Fitting a bra means selecting a type appropriate to the new shape of the breast, or selecting a breast prosthesis of the best weight and shape. Breasts have weight without it, one shoulder would rise above the other, and that can lead to back problems.

Women also have abdominal scars from surgery for other kinds of cancer. Some have lost much weight. Figure control undergarments with seams on the outside can give some relief.

But today’s biggest challenge for Kadas is dealing with person’s emotional well-being.

“Some are so sad and distraught. They never expected it to happen, and they don’t understand what their body is going through. We try to get their spirits lifted.

“Healing has a lot to do with mental attitude.”

Joyce Leslie, the slender gray-haired modelwho played the frump, also wore a definitely un-frumpy camisole. She said she wasn’t self-conscious. She flashed a nifty lace garter on stage, too.

Once you step out there, “the crazier you are, the better,” she said. “It’s not fun if it’s not silly.”

The serious part is getting a diagnosis of cancer. “When they said I had cancer, I couldn’t even speak. I was just ready to fall apart.”

After surgery, Leslie took things step by step. She told herself, “If I make it 10 years, I’m good to go.”

Now, at 14 years post-op “I still have my mammograms and my cancer check.”

Jennifer Neighbors, like Leslie, is not reticent about being a cancer survivor.

That’s because of her admiration for a co-worker, who was very open about her own cancer “and shared so much information with me, and made it so much easier to go through all this.”

People don’t need to hide the diagnosis or the mastectomy, she said. “ I feel sad they feel that, and not that they should be proud of themselves.”

Her first wig was long and blonde, and came through the American Cancer Society, where she was also able to get mastectomy bras and forms. She also has a mid-length brown shaggy wig.

“The American Cancer Society is a great resource.”

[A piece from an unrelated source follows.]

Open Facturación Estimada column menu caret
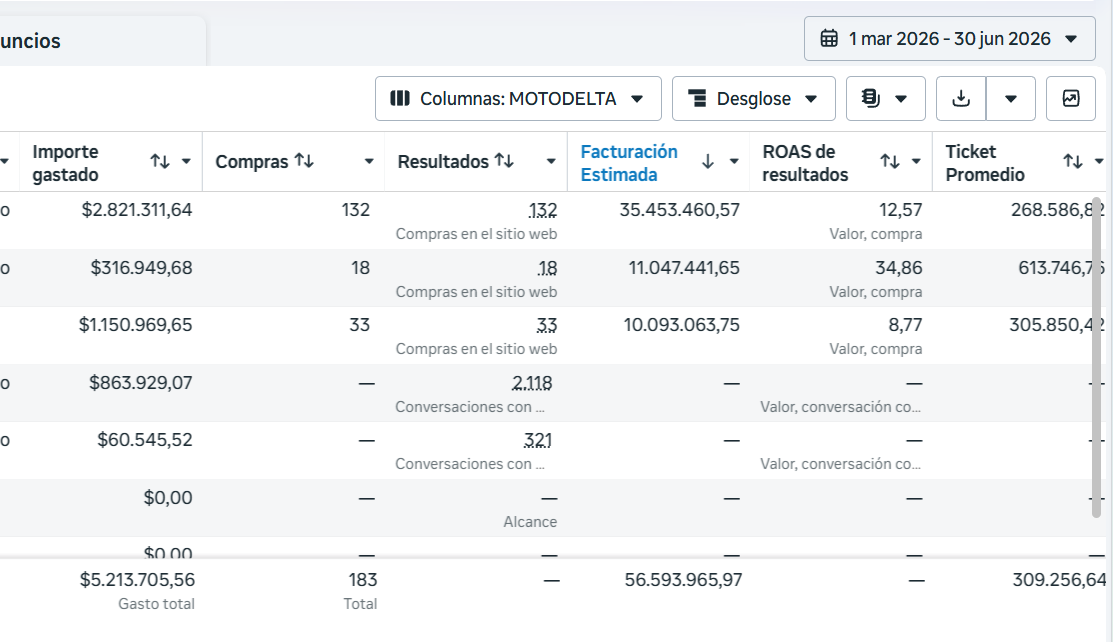Screen dimensions: 1113x642 [x=734, y=162]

This was Neighbors’ first time on stage as a model. She was dubious after Kadas asked her and discussed it with several friends at a ladies-night-out dinner.

“‘I’ll do it if you’ll do it,’” said one.

“‘Do they need any plus-size models?’” asked the other.

Shortly thereafter, all were in the show.

“I was really nervous,” said Neighbors. Two things got her past the nerves: the Bosom Buddy cause and doing it “so women could see it’s not the end of the world.”

The show turned out to be another way women support each other.

“I laughed really hard at a lot of the ladies,” she said. “They were hilarious and really inspired me to have fun with them.”